╭─ Supplied passage

Stormwater Management 4.0 – 40 years later

Colleen Mitchell, PE LFA, Herrera Environmental Consulting
Chris Webb, PE LEED Fellow,  Herrera Environmental Consulting
Ellen Southard, Hon. AIA & Founder, Site Story

Where do we stand after 40 years of implementing stormwater management practices?  This timely session examines where we have been and where we are going with stormwater management including best-available science and professional knowledge from the lab and the field.  Chris Webb and Colleen Mitchell from Herrera will present emerging trends, research findings, and best practices for Green Stormwater Infrastructure Design. The session will discuss the state of the practice for GSI design and will examine emerging trends and what the future may hold for the design of the next generation’s Green Stormwater Infrastructure.

╰─

Written task 1: Name every person listed under the title of the stormwater session description.
Written task 2: According to the stormwater session description, how many years of implementing stormwater management practices does the session look back on?
Written task 3: Retype the stormwater session description starting with "Where do we" and going on through "Green Stormwater Infrastructure.".
Rely only on the stormwater session description.

╭─ Data lines

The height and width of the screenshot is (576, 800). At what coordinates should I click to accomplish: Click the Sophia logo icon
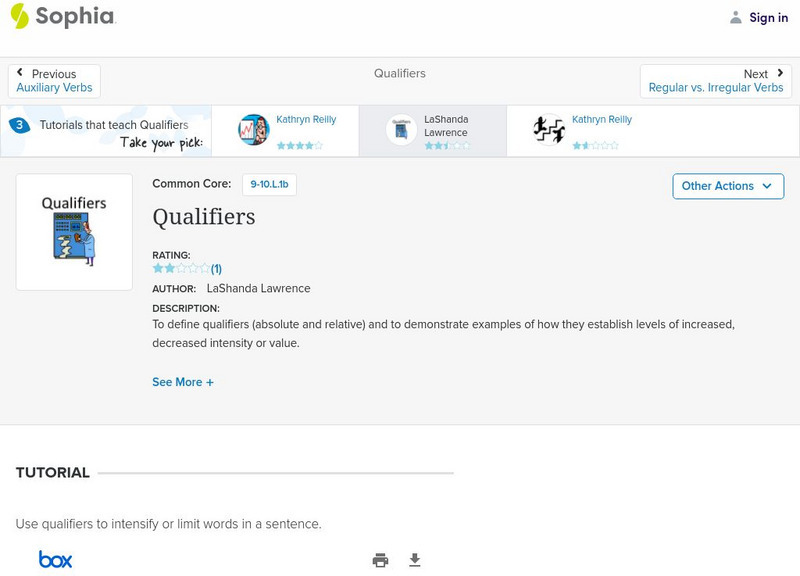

╰─

Written answer 1: Colleen Mitchell, Chris Webb, Ellen Southard

Written answer 2: 40 years.

Written answer 3:
Where do we stand after 40 years of implementing stormwater management practices?  This timely session examines where we have been and where we are going with stormwater management including best-available science and professional knowledge from the lab and the field.  Chris Webb and Colleen Mitchell from Herrera will present emerging trends, research findings, and best practices for Green Stormwater Infrastructure Design. The session will discuss the state of the practice for GSI design and will examine emerging trends and what the future may hold for the design of the next generation’s Green Stormwater Infrastructure.